Zomato cofounder and CTO Gunjan Patidar quits
Zomato cofounder and chief technology officer Gunjan Patidar has resigned, the company informed stock exchanges on Monday. Patidar’s last day is yet to be decided and the company is expected to commence its hunt for a new CTO soon, sources told us.
Exodus: This is the fourth big exit at the Gurugram-based food-tech company in recent months. Patidar is also the fourth cofounder to leave Zomato.
An IIT-Delhi alumnus, Patidar had been with the company since 2008, and as CTO, was responsible for all tech verticals. He was the third person to join Zomato.
In November, cofounder Mohit Gupta quit the company. In the same month, Rahul Ganjoo, head of new initiatives, and Siddharth Jhawar, vice president and head of intercity legends service, also resigned from their posts.
Two months after Zomato’s IPO in July 2021, cofounder Gaurav Gupta quit the firm. Mohit Gupta and Gaurav Gupta were elevated to cofounder positions in 2020 and 2019, respectively. In 2018, Zomato’s initial cofounder Pankaj Chaddah left the company.
Also Read: Swiggy’s losses doubled to Rs 3,629 crore in FY22
IT firms slash hiring mandates after a year of turmoil
Technology companies are sharply reducing their hiring mandates, with industry estimates pointing to a near 90% drop in December 2022 from a peak of over 110,000 monthly active openings a year ago.
Rough waters: This sharp correction comes even as India’s $220 billion software services industry prepares for an uncertain economic scenario, top recruiters told us. The sharp deceleration in hiring, which began with a near 50% dip in June 2022, is being seen across both large and small IT services companies but demand for specific skills remains high, they added.
The sharp downturn in new job openings gained pace in the second half of 2022, as inflation and recessionary concerns deepened across the US and European markets.
Hiring boom: The top Indian IT majors Tata Consultancy Services, Infosys, Wipro and HCL Tech had hired around 2.2 lakh employees during fiscal 2022 amid concentrated demand for digitisation triggered by the pandemic.
However, macroeconomic concerns stoked by Russia’s invasion of Ukraine and recessionary fears in the US have dimmed the outlook for technology services.
Firms should get at least two years to comply with data bill: experts
The government should give companies at least 24 months to comply with and implement the Digital Personal Data Protection (DPDP) Bill once it is passed, experts have said.
This will allow enterprises to make any “behavioural corrections” which may be needed before the provisions of the Bill are enforced strictly, said the experts, who were part of an ET Roundtable organised by EY.
Quote: “It is essentially creating a whole ecosystem of privacy which possibly does not exist in the country so far because, as an individual citizen, we are always casual about giving our information,” said Amit Bhasin, the chief legal officer and general counsel of Marico Group.
Catch up quick: In November 2022, the Ministry of Electronics and Information Technology released the draft bill for stakeholder consultation.
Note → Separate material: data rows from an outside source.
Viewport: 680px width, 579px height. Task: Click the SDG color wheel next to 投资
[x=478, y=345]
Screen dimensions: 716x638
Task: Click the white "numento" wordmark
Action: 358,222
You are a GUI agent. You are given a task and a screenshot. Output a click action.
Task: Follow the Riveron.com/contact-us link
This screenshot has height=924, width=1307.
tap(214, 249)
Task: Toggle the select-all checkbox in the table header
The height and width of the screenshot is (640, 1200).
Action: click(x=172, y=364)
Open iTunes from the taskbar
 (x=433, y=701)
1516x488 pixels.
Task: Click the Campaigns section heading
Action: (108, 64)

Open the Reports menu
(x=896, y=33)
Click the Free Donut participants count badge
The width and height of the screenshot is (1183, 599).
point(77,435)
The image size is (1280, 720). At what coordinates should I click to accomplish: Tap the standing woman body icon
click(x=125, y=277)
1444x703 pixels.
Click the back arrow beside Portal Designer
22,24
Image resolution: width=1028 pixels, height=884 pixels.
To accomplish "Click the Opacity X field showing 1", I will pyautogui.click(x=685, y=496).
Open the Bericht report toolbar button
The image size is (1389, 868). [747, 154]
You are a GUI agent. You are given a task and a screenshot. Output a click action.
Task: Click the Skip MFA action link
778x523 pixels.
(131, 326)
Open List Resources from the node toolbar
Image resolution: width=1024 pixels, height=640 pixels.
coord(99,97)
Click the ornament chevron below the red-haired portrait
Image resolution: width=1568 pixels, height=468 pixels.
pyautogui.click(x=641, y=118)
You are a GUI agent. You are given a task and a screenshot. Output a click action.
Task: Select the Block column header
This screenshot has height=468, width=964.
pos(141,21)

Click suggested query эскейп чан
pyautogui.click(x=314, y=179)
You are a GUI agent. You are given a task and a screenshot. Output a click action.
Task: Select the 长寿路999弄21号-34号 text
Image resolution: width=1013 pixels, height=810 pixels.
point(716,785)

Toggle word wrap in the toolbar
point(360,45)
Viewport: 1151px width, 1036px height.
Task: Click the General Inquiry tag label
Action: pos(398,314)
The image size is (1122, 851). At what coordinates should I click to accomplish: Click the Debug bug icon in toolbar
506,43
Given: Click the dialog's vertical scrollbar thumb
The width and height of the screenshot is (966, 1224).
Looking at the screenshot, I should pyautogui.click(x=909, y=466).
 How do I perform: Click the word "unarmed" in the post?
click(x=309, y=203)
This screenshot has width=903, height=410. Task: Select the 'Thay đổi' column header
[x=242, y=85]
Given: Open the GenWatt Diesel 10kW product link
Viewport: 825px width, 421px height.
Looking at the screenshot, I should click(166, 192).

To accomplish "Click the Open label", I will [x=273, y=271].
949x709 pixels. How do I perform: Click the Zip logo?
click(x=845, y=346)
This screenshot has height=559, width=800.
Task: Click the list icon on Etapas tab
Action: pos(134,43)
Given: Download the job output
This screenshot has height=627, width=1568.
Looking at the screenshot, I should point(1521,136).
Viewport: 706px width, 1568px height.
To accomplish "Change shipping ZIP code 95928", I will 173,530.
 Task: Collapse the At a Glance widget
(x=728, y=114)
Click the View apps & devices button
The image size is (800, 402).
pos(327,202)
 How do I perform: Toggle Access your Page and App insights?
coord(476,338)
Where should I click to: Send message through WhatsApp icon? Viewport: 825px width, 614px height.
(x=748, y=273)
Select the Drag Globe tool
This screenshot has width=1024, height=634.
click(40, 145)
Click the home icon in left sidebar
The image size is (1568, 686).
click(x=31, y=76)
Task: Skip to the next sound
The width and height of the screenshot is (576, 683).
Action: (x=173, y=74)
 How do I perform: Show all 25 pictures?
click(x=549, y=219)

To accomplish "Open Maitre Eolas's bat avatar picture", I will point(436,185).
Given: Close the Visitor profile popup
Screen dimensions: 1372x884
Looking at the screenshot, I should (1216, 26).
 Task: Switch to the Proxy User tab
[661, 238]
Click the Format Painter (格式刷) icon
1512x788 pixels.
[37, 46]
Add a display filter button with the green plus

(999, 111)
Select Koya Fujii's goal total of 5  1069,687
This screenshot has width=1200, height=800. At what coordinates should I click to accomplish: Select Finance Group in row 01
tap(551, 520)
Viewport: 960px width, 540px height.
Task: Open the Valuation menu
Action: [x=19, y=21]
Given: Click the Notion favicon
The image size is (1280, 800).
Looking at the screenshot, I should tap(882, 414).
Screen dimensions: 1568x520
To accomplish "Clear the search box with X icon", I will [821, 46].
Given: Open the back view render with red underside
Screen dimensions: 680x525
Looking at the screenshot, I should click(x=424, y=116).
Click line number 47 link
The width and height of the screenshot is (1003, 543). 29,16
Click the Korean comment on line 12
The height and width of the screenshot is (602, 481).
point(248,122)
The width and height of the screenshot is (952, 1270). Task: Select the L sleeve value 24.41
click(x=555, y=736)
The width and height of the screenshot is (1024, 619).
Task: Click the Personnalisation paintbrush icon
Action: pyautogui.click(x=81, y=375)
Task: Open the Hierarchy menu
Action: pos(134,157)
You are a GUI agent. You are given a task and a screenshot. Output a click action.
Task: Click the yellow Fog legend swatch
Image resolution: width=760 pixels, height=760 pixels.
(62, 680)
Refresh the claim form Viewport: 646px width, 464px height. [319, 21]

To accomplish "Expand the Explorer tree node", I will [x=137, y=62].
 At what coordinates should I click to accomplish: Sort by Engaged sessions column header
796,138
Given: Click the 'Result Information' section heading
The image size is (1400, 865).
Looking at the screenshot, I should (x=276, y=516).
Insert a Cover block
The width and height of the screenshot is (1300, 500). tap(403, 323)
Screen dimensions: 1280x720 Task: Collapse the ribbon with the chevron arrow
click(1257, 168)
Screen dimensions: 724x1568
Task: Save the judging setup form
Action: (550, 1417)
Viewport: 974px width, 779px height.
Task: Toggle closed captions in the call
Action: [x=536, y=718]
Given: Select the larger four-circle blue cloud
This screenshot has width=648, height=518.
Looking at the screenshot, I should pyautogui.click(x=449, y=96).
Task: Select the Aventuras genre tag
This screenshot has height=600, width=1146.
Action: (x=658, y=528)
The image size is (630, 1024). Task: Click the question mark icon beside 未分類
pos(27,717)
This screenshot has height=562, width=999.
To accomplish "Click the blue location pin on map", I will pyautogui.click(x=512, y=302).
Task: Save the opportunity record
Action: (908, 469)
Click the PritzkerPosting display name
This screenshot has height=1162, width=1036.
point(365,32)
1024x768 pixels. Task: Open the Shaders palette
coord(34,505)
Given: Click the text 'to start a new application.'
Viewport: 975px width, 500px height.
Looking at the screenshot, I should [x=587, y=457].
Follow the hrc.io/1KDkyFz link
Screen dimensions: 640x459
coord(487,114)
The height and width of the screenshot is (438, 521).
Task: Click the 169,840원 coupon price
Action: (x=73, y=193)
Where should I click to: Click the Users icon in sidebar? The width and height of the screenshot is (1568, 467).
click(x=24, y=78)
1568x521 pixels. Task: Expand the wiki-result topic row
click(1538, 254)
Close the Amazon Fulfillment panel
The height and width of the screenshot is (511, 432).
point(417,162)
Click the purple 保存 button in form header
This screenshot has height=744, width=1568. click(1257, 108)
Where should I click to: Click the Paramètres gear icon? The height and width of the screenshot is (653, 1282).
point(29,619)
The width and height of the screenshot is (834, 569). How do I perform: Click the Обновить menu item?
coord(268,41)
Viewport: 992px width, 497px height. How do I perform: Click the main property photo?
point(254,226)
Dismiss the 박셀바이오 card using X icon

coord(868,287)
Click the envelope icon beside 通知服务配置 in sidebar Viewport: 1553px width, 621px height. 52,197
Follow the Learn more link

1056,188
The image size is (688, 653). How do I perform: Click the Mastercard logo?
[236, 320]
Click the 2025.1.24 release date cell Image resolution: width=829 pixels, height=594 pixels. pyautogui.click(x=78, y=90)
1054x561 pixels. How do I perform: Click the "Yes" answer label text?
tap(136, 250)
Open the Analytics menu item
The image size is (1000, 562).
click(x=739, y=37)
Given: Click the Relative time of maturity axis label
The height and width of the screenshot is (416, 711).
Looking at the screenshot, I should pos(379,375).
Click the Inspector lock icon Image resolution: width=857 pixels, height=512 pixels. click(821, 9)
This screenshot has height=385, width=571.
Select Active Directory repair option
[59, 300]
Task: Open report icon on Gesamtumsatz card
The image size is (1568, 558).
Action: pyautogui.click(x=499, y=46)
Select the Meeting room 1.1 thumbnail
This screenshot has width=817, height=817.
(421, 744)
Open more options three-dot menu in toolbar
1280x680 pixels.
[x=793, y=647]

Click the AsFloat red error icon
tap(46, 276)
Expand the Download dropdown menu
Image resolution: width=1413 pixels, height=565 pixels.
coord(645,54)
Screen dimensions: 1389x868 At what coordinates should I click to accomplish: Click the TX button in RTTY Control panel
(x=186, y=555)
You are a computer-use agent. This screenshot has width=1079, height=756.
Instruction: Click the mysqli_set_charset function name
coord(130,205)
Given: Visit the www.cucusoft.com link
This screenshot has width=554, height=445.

The ministry initially gave stakeholders 30 days to submit their views but later extended the deadline by 15 days to January 2.
Govt proposes self-regulatory framework for gaming firms
The government has proposed a self-regulatory mechanism for online gaming firms.
Details: In draft rules released on Monday, it has also made it mandatory to verify players through know-your-customer (KYC) checks. Gaming companies will also be required to have a physical presence in India.
The draft rules are part of proposed amendments to the Intermediary Guidelines and Digital Media Ethics Code in the Information Technology (IT) Rules of 2021.
The IT ministry has invited comments on the draft until January 17.
Gaming firms will also need to appoint a grievance officer, a chief compliance officer and a nodal contact person who can coordinate with law enforcement agencies.
Those that do not comply with the new rules will lose their safe harbour protection and may be prosecuted, said Minister of State for Electronics and IT Rajeev Chandrasekhar. The ministry hopes to unveil the final rules by the end of February, he added.